SUPPLIED MATERIAL Block Start
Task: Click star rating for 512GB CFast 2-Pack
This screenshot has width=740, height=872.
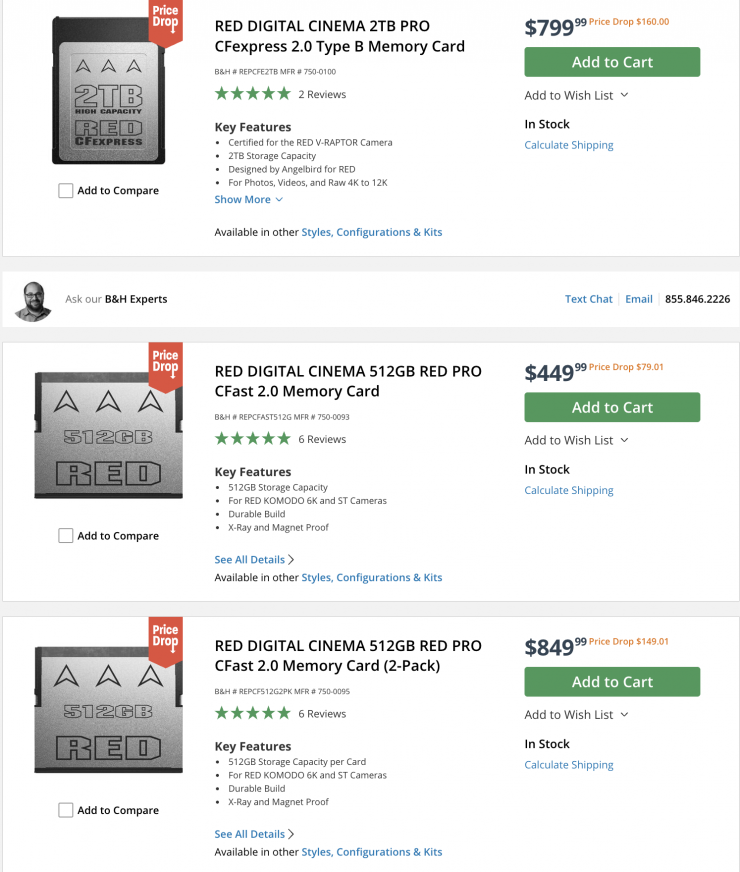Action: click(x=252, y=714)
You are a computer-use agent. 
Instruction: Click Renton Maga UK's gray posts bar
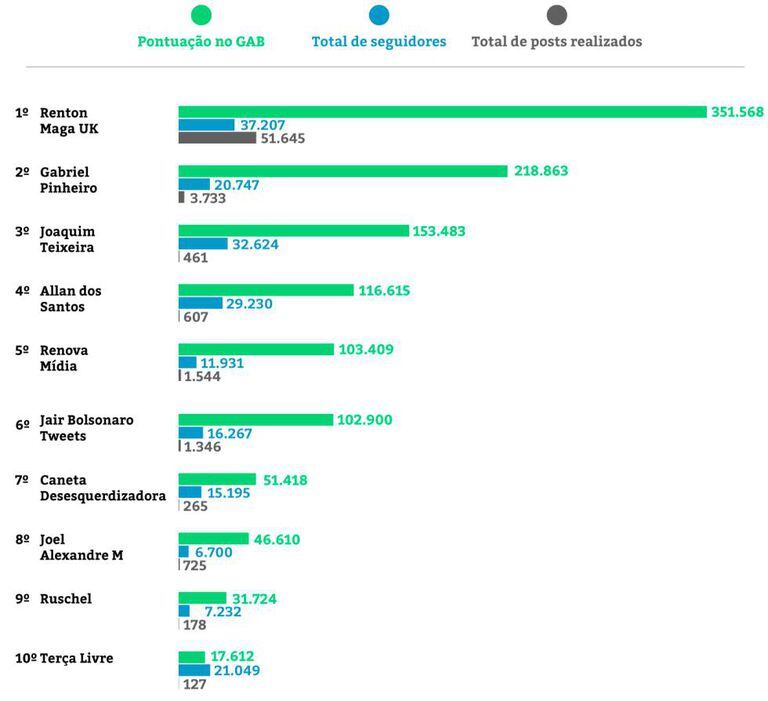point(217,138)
SUPPLIED MATERIAL Block End
## PROBLEM TO SOLVE
With pictures omitted, reproduce exactly the lines from the line containing "This screenshot has width=740, height=872." through the end of the data above.

## COMPLETED TASK
This screenshot has width=740, height=872.
Action: click(x=252, y=714)
You are a computer-use agent. 
Instruction: Click Renton Maga UK's gray posts bar
point(217,138)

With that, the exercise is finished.